En revanche, précise Emmanuel Comoy, chercheur au CEA et auteur principal, « dans une proportion nettement plus importante (2 à 5 fois plus selon les modèles étudiés, soit près de 10 % des animaux exposés), des animaux receveurs ont développé des syndromes neurologiques fatals différents de la v-MCJ ». Ces syndromes se révèlent bien faire partie des maladies à prion, puisque leur retransmission aux souris conduit à l’apparition des caractéristiques classiques des maladies à prions.

La forme myélopathique de la maladie a été observée chez des animaux transfusés avec du sang provenant de porteurs apparemment sains, c’est-à-dire de donneurs exposés aux prions et sans pathologie identifiable, ainsi qu’à partir de sang provenant de patients présentant les signes cliniques de la v-MCJ.

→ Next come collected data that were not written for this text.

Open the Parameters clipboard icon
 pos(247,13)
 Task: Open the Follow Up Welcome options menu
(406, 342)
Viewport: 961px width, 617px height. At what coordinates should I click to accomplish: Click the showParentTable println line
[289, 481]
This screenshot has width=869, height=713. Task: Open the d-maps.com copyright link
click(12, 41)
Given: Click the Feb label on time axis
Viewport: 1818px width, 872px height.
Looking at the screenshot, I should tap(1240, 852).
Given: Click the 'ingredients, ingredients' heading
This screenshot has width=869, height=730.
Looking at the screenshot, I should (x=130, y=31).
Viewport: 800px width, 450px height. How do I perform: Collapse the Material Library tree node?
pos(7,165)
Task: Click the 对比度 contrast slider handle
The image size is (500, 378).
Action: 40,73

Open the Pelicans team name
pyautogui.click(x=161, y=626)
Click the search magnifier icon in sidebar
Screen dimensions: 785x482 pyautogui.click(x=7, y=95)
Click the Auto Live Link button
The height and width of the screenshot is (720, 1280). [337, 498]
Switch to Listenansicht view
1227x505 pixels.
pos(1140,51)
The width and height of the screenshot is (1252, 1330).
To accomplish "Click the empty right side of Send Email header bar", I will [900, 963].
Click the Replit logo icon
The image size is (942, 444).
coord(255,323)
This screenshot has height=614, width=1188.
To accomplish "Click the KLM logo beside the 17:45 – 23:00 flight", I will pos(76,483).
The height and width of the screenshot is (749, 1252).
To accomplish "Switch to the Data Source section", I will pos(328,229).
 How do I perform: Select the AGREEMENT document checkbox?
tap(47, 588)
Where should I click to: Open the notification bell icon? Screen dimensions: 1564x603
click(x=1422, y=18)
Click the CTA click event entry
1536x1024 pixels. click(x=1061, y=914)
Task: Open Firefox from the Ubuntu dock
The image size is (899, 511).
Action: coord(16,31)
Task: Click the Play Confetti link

Dans un contexte où l’exposition humaine par voie alimentaire à l’agent de l’ESB a pu entraîner l’émergence de nombreux porteurs apparemment sains, les chercheurs relèvent que leur étude, qui remet en question l’unicité de la souche d’ESB/v-MCJ, souligne la difficulté à détecter et prévenir la transmission de toutes les formes d’infections à prions.